Stored data entries
_ _ _
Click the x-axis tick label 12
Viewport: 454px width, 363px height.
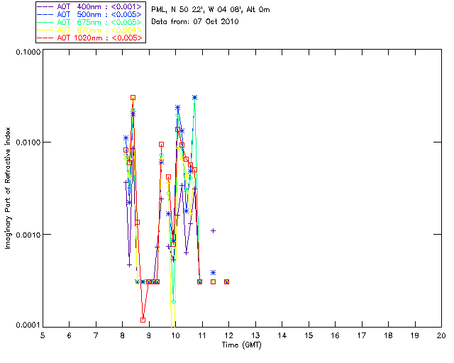coord(228,335)
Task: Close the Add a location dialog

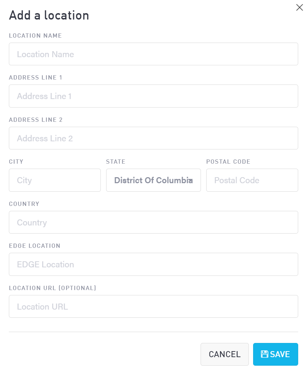Action: 299,7

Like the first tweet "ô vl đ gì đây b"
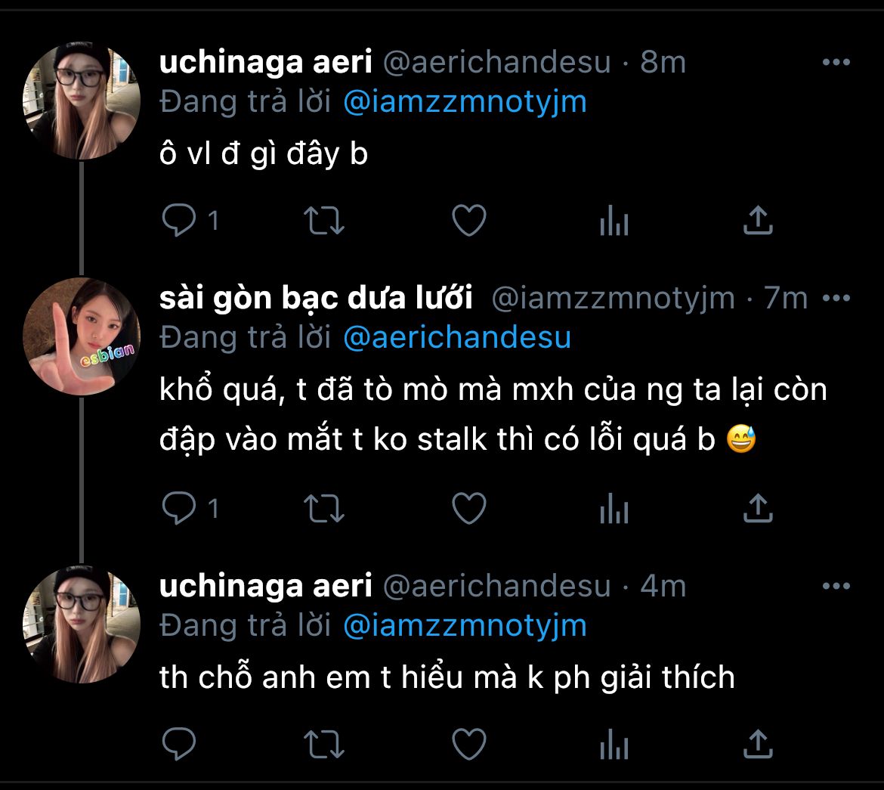[x=468, y=221]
_ _ _
:: Work instructions ::
For this task, give again exactly the lines from the line with "Task: Close the Add a location dialog" through the end of the entries, including both ends, and omit the pictures.

:: Task result ::
Task: Close the Add a location dialog

Action: 299,7

Like the first tweet "ô vl đ gì đây b"
[x=468, y=221]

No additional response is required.